HighTower Gets Financing To Snap Up Advisors

As the big Wall Street wirehouses brush off their tarnished brands, breakaway broker firm, HighTower, is attracting brokers—and their assets—with the promise of greater independence and opportunities.

On Tuesday, HighTower announced it is growing its firm even further with $100 million in equity financing from Asset Management Finance.

HighTower, a Chicago-based, advisor-owned financial services firm serving high-net-worth clients with at least $100 million under management, started in May with a cushion of cash from Wall Street titans Philip Purcell and David Pottruck. HighTower has already attracted a slew of breakaway brokers, whose firms have been crushed by the financial meltdown, and are looking for an open-source, advisor-owned financial services company.

“HighTower's open-source model combines the best features of the registered investment advisor and an independent broker-dealer, with the capital and infrastructure to service advisors seeking an alternative to the wirehouse model,” said Elliot S. Weissbluth, HighTower's chief executive officer.  “The open-source model pioneered by HighTower embraces multiple custodial and clearing firms, thus improving the quality of service and delivering better prices for our high net worth clients.”
 
Whereas other firms are structured to encourage advisors to sell their products first, the trend, said John McAvoy, president of AMF, in a press release, is for “preeminent advisors to seek platforms that provide open access to the best investment products from which they can offer clients uncompromised financial advice.”
 
Charles Schwab Corp. and Fidelity Investments are also targeting breakaway brokers. As of the third quarter of 2009, Schwab held $564 billion in assets for over 6,000 advisors, according to a Schwab spokesperson. During the first nine months of 2009, Schwab had 126 teams of brokers from major financial firms who had moved to its RIA custody platform, up from 123 in all of 2008.   

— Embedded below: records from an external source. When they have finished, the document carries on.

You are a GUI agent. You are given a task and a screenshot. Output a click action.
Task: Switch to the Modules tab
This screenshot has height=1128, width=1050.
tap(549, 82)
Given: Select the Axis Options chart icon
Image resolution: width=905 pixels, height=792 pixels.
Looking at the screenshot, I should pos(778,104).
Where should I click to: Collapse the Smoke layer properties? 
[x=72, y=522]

Through the first 11 months of last year, Fidelity helped 185 brokers (individuals and teams) move to any one of the common independent models, including starting an independent registered investment advisor firm, join an existing RIA practice or an independent broker-dealer firm. Fidelity Institutional Wealth Services, the firm’s RIA custody unit, custodied more than $372 billion on behalf of 3,500 clients as of Sept. 30.